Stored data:
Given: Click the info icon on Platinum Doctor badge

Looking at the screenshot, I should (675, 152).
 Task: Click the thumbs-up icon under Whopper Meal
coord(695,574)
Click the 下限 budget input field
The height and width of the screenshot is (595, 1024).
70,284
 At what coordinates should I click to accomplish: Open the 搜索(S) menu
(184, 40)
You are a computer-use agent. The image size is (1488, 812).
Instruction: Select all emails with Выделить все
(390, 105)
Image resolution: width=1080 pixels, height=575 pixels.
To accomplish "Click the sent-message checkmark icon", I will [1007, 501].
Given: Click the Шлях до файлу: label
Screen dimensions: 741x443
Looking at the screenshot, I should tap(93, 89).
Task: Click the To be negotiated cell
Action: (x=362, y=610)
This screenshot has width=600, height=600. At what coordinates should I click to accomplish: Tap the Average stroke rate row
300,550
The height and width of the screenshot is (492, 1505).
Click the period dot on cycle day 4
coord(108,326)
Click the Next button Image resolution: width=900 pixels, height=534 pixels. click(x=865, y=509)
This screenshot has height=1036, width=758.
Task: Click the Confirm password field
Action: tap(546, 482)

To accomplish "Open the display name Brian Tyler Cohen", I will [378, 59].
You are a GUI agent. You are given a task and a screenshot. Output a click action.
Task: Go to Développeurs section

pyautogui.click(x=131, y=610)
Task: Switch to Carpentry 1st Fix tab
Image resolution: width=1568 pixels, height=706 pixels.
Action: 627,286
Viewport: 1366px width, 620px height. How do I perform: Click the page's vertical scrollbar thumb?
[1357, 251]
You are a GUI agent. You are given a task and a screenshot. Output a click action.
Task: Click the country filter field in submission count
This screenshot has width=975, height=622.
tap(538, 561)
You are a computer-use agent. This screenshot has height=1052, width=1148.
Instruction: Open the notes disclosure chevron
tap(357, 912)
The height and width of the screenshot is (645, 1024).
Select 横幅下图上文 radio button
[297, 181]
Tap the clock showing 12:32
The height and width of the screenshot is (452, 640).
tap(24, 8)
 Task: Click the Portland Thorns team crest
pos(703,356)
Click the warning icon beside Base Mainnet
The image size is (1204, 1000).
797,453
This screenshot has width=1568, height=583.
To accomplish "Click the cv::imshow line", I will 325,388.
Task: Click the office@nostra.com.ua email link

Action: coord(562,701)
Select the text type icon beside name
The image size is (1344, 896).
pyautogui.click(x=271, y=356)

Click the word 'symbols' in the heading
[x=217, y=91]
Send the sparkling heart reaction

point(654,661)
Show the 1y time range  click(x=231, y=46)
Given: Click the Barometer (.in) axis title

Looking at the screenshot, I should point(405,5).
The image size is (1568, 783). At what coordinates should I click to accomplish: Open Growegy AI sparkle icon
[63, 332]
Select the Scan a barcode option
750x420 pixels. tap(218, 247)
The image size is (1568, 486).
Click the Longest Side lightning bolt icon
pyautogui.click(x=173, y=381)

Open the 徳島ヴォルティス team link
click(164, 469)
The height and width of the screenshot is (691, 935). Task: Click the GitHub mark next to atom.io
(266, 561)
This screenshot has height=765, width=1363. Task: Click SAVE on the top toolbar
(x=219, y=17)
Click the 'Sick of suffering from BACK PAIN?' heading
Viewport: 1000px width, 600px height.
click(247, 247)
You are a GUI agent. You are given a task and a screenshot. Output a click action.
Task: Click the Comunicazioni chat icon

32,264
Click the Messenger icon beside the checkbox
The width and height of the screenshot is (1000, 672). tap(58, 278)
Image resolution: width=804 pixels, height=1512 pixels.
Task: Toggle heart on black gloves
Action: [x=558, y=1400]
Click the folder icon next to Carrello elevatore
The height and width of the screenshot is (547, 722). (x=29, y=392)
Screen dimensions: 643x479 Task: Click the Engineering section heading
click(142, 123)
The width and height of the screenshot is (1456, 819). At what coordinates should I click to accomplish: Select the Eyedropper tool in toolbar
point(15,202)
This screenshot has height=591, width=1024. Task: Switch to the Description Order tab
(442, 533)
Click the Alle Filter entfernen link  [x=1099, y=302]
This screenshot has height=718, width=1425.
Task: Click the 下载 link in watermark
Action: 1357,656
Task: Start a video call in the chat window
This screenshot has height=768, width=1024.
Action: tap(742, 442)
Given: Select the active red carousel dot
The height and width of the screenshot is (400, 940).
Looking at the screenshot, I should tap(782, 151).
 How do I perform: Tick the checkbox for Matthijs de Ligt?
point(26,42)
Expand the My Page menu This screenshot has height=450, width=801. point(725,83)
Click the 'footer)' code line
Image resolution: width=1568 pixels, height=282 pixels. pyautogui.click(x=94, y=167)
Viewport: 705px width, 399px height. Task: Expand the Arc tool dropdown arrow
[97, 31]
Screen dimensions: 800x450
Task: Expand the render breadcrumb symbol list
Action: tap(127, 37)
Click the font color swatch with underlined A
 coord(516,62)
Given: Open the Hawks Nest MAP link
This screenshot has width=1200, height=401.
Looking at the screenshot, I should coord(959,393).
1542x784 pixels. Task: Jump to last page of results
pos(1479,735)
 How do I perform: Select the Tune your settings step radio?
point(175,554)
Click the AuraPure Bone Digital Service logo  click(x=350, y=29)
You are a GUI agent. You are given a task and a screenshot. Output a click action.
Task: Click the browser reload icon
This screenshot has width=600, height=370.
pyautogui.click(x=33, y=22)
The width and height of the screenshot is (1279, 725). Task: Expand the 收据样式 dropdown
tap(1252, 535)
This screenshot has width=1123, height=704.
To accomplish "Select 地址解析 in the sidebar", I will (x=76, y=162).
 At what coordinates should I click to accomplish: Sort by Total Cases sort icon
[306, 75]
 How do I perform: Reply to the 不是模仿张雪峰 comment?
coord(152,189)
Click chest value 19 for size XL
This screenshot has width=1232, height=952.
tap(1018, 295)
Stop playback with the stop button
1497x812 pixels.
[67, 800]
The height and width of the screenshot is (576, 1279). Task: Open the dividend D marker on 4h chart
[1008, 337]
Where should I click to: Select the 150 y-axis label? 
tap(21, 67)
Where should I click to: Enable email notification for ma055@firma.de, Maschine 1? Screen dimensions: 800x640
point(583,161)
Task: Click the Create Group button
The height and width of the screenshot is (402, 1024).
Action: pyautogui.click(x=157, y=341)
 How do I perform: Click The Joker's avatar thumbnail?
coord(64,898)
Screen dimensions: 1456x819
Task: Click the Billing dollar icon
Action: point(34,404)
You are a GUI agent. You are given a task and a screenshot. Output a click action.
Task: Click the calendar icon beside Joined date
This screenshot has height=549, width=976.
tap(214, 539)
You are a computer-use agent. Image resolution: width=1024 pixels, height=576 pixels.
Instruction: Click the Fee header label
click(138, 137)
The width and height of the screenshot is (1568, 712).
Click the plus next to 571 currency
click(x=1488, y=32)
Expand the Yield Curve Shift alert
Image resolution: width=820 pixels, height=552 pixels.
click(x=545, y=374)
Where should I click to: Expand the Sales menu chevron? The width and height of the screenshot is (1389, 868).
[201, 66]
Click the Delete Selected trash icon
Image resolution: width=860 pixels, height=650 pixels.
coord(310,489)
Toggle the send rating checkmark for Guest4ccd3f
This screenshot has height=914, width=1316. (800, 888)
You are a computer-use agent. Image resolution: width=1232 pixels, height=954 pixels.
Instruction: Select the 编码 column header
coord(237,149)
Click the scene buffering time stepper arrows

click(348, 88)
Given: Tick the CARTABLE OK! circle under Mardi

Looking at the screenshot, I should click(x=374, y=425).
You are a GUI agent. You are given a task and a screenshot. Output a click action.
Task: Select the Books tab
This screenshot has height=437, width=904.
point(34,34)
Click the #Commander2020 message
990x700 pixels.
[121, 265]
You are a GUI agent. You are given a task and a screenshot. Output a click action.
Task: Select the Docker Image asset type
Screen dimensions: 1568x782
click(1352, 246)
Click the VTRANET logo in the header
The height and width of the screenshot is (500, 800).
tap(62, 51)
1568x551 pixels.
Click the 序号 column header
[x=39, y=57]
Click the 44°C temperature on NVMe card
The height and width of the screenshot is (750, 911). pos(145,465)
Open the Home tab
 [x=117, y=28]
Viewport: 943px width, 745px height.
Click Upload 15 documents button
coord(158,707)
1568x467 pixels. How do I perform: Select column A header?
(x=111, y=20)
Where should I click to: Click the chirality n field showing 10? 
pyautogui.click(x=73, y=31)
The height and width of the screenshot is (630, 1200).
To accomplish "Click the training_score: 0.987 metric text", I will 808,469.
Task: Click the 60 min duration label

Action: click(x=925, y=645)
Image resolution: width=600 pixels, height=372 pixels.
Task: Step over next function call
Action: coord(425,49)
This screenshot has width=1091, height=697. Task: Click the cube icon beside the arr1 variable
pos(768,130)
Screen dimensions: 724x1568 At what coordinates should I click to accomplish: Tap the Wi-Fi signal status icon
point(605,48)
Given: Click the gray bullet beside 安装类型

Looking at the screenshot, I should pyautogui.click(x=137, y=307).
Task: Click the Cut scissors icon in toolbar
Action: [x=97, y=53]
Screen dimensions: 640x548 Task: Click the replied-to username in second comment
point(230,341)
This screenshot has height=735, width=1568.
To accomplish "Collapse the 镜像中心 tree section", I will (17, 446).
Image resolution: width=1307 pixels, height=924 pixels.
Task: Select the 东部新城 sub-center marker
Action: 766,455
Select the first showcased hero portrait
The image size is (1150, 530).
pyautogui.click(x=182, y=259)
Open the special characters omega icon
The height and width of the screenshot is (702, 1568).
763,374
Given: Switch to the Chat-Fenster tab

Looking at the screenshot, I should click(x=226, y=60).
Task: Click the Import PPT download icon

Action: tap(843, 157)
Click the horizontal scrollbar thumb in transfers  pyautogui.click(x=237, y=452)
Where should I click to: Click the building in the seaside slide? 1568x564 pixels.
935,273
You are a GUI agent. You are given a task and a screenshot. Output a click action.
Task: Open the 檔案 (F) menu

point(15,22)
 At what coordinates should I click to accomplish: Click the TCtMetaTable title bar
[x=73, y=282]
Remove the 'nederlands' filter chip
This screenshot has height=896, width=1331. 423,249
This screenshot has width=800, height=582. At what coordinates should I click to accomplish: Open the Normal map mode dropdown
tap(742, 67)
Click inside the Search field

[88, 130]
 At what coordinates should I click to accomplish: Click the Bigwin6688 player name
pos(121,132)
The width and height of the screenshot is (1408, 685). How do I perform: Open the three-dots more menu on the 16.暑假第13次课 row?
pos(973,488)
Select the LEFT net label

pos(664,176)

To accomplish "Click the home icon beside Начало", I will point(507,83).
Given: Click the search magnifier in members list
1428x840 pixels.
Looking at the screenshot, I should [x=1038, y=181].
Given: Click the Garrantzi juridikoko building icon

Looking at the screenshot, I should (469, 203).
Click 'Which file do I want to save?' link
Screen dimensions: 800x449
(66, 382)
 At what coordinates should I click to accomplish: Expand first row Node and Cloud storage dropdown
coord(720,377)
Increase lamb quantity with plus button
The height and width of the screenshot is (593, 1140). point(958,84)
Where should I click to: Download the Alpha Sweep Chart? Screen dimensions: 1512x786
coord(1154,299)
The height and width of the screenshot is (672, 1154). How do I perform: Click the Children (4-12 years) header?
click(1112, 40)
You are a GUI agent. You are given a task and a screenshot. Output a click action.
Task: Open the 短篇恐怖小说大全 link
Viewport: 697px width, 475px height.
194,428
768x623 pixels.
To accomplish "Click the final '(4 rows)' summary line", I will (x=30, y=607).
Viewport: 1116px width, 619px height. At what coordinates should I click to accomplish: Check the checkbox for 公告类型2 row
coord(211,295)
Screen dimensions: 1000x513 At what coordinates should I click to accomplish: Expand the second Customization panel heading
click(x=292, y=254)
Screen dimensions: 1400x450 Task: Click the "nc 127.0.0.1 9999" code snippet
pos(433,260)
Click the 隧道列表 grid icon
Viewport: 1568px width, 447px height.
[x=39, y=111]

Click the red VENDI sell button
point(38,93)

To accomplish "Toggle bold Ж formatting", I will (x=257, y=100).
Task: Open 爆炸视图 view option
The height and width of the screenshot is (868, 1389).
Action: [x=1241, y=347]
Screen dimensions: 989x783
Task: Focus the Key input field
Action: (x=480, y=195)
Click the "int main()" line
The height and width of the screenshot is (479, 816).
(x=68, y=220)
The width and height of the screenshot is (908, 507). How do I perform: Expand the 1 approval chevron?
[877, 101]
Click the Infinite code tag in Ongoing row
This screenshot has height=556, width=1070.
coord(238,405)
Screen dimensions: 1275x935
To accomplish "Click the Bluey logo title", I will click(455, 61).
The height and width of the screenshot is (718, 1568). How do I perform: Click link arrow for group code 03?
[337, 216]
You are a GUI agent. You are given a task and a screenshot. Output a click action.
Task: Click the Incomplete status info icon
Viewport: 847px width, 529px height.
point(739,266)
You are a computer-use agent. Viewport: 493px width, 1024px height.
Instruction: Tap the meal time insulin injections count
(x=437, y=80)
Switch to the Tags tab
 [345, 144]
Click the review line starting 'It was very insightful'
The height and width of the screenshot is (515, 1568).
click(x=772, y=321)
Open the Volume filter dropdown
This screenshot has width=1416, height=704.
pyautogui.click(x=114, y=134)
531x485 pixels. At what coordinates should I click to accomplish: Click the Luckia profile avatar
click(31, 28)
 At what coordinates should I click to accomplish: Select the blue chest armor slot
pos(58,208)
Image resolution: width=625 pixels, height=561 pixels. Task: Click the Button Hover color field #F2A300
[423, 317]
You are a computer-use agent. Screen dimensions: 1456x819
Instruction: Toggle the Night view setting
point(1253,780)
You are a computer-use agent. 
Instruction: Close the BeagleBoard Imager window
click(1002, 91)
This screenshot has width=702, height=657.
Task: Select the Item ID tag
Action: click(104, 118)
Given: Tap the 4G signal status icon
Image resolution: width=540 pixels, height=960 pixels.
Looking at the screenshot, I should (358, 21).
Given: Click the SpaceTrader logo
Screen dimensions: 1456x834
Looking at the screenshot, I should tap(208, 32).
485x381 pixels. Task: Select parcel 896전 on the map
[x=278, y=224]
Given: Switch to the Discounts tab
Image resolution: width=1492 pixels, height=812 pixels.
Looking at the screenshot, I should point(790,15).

_Brief_
Your answer should be all lines from the data that contain "computer".

_Solution below_
You are a computer-use agent. The image size is (1488, 812).
You are a computer-use agent. This screenshot has height=1052, width=1148.
You are a computer-use agent. Image resolution: width=1024 pixels, height=576 pixels.
You are a computer-use agent. Image resolution: width=1232 pixels, height=954 pixels.
You are a computer-use agent. Viewport: 493px width, 1024px height.
You are a computer-use agent. Screen dimensions: 1456x819
You are a computer-use agent. 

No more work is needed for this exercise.